#### Problem to solve:
Would you please write out each entry that follows, exactly as written?

#### Information provided:
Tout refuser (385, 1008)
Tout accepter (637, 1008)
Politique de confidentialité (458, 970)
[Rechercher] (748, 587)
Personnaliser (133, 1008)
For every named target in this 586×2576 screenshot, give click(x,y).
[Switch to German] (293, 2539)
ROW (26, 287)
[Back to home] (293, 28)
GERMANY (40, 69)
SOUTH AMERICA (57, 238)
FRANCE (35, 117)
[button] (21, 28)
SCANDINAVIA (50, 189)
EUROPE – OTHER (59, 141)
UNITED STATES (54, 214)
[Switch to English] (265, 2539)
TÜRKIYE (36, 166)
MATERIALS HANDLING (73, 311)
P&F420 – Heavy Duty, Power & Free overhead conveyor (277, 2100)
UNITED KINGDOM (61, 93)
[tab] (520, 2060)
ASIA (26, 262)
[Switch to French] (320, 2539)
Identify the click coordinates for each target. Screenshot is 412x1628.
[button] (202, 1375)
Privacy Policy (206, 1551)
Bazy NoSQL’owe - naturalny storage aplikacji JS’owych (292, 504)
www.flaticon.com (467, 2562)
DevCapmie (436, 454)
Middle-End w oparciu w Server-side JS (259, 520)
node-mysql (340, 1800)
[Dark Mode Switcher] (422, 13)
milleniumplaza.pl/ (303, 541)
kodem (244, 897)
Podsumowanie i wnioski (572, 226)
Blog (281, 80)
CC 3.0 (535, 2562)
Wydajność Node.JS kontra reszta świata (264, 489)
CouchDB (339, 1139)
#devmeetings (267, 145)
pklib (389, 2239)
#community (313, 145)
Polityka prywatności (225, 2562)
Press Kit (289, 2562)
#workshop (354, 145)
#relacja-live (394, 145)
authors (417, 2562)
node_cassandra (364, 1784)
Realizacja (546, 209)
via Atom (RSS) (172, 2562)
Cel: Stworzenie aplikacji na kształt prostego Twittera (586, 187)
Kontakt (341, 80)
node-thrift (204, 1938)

#### Problem solution:
Tout refuser (385, 1008)
Tout accepter (637, 1008)
Politique de confidentialité (458, 970)
[Rechercher] (748, 587)
Personnaliser (133, 1008)
For every named target in this 586×2576 screenshot, give click(x,y).
[Switch to German] (293, 2539)
ROW (26, 287)
[Back to home] (293, 28)
GERMANY (40, 69)
SOUTH AMERICA (57, 238)
FRANCE (35, 117)
[button] (21, 28)
SCANDINAVIA (50, 189)
EUROPE – OTHER (59, 141)
UNITED STATES (54, 214)
[Switch to English] (265, 2539)
TÜRKIYE (36, 166)
MATERIALS HANDLING (73, 311)
P&F420 – Heavy Duty, Power & Free overhead conveyor (277, 2100)
UNITED KINGDOM (61, 93)
[tab] (520, 2060)
ASIA (26, 262)
[Switch to French] (320, 2539)
Identify the click coordinates for each target. Screenshot is 412x1628.
[button] (202, 1375)
Privacy Policy (206, 1551)
Bazy NoSQL’owe - naturalny storage aplikacji JS’owych (292, 504)
www.flaticon.com (467, 2562)
DevCapmie (436, 454)
Middle-End w oparciu w Server-side JS (259, 520)
node-mysql (340, 1800)
[Dark Mode Switcher] (422, 13)
milleniumplaza.pl/ (303, 541)
kodem (244, 897)
Podsumowanie i wnioski (572, 226)
Blog (281, 80)
CC 3.0 (535, 2562)
Wydajność Node.JS kontra reszta świata (264, 489)
CouchDB (339, 1139)
#devmeetings (267, 145)
pklib (389, 2239)
#community (313, 145)
Polityka prywatności (225, 2562)
Press Kit (289, 2562)
#workshop (354, 145)
#relacja-live (394, 145)
authors (417, 2562)
node_cassandra (364, 1784)
Realizacja (546, 209)
via Atom (RSS) (172, 2562)
Cel: Stworzenie aplikacji na kształt prostego Twittera (586, 187)
Kontakt (341, 80)
node-thrift (204, 1938)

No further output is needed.